Стольнику надоело, по-видимому, тянуть и «Свете тихий...»
— А пора бы, кажись, и к берегу... Завтра в Киев, поди рано приплывём, — сказал он рулевому.
— Бог даст рано управимся, боярин: к обедням поспеем, — отвечал рулевой, не спуская глаз с кормы.
— Так чаль, вон приглубый бережок, и рыбки молодцы к ужине, поди, наловят.
Галера привернула к левому берегу. Заякорились, бросили сходцы на берег и стали выходить.
— Ну, ребята, раскладывай костёр, да бредешком забредите, может, стерлядочек зацепите, али окуньков хорошеньких, бычков, прескусная рыбица, — оживился стольник, ходя по берегу и разминая залежавшиеся члены.
Одни арестанты остались на своём месте, на галере, да часовые, которые караулили их.

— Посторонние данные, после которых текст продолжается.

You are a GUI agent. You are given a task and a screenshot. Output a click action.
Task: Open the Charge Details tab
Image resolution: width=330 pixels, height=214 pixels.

Солдаты и стрельцы бросились собирать сухой валежник, разложили и разожгли костёр, поставили огромный треног с висячими крючками, подвесили котелки с водой... Говор такой на берегу, весело! Повеселел и стольник, большой охотник до рыбки, особливо же, ежели её теперича поймать свеженькую да прямо из воды да в котелок, да лучку туда, да перчику, да лаврового листу, да щавельку свежего, да сольцы в меру, да так на воздусех, под божьим покровом, и трапезовать: то-то любо-дорого.
Костер распылался на славу — фу да ну! — а кругом от зарева темень, и небо темнее стало, звёзды высоконько да далеконько помигивают, и на галеру зарево костра падает, а из галеры, из арестантского угла выглядывают два бледных лица, тоже глядят на костёр.
Скуластый стрелец, что бывал и у свеев в полону и на Волге, и молодой рейтар с сросшимися бровями разделись донага, голые тела так ярко освещены заревом костра, захватили бредешок и тихо сошли в воду, бережно ощупывая глубину у берега. И стольник тут: руками машет, шикает.